From: David Sterba <dsterba@suse.cz>
To: Liu Bo <bo.liu@linux.alibaba.com>
Cc: linux-btrfs@vger.kernel.org
Subject: Re: [PATCH 0/5] rb_first to rb_first_cached conversion
Date: Tue, 11 Sep 2018 17:34:03 +0200	[thread overview]
Message-ID: <20180911153403.GF2997@twin.jikos.cz> (raw)
In-Reply-To: <1534967513-117382-1-git-send-email-bo.liu@linux.alibaba.com>

On Thu, Aug 23, 2018 at 03:51:48AM +0800, Liu Bo wrote:
> Several structs in btrfs are using rb_first() in a while loop, it'd be
> more efficient to do this with rb_first_cached() which has the O(1)
> complexity.

We'd like to see some numbers, though just by reading the code I think
there's going to be a noticeable improvement for some workloads.

There's a common pattern:

while(node = rb_first) {
	entry = rb_entry(node)
	next = rb_next(node)
	rb_erase(node)
	cleanup(entry)
}

rb_first needs to traverse the tree up to logN depth, rb_erase can
completely reshuffle the tree. With the caching we'll skip the traversal
in rb_first. That's a cached memory access vs looped pointer
dereference trade-off that IMHO has a clear winner.

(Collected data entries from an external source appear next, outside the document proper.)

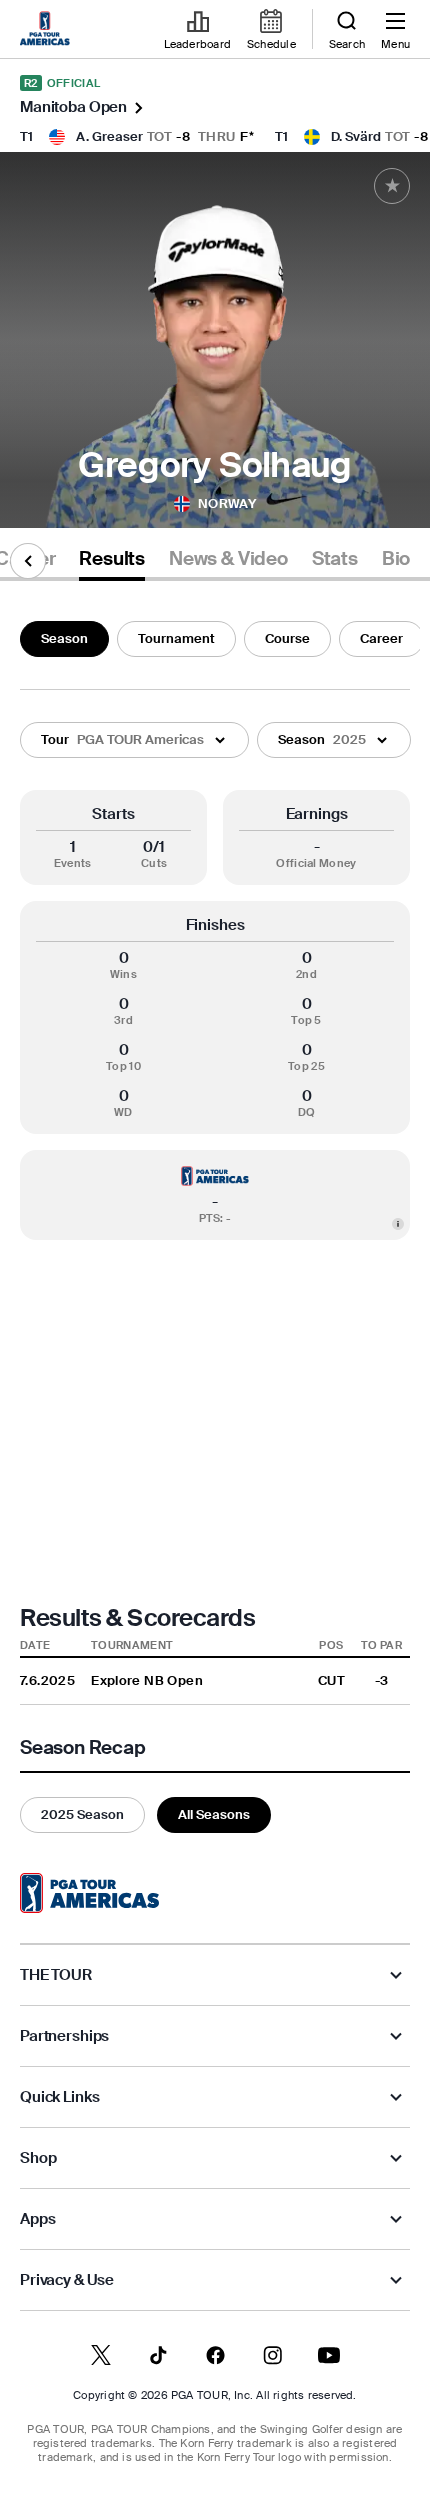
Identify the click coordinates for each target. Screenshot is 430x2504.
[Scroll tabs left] (28, 561)
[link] (48, 30)
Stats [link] (335, 559)
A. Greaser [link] (109, 136)
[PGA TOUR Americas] (89, 1893)
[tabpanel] (215, 1223)
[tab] (112, 562)
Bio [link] (396, 559)
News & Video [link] (228, 559)
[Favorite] (392, 186)
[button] (134, 740)
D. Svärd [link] (356, 136)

As the pattern in many cases traverses the whole tree and removes all
entries, ideally we could get rid of the rebalancing too. The entries
would be cleaned up in postorder way, ie. reset the data and kfree in
the end. This requires that order of the freeing does not matter, which
might no apply to some trees.

I did not find suitable rbtree functions or helpers for that,
rbtree_postorder_for_each_entry_safe does not allow rb_erase and
rb_erase itself forces the rebalancing internally. But I think we can
implement that.

We could possibly use rb_next_postorder that makes sure that all
children are traversed before the parent so this is at least something
that could considerd.

In cases where the order of rbnode processing must be preserved, ie. the
rb_erase must be there, the cached rb tree is all we can do.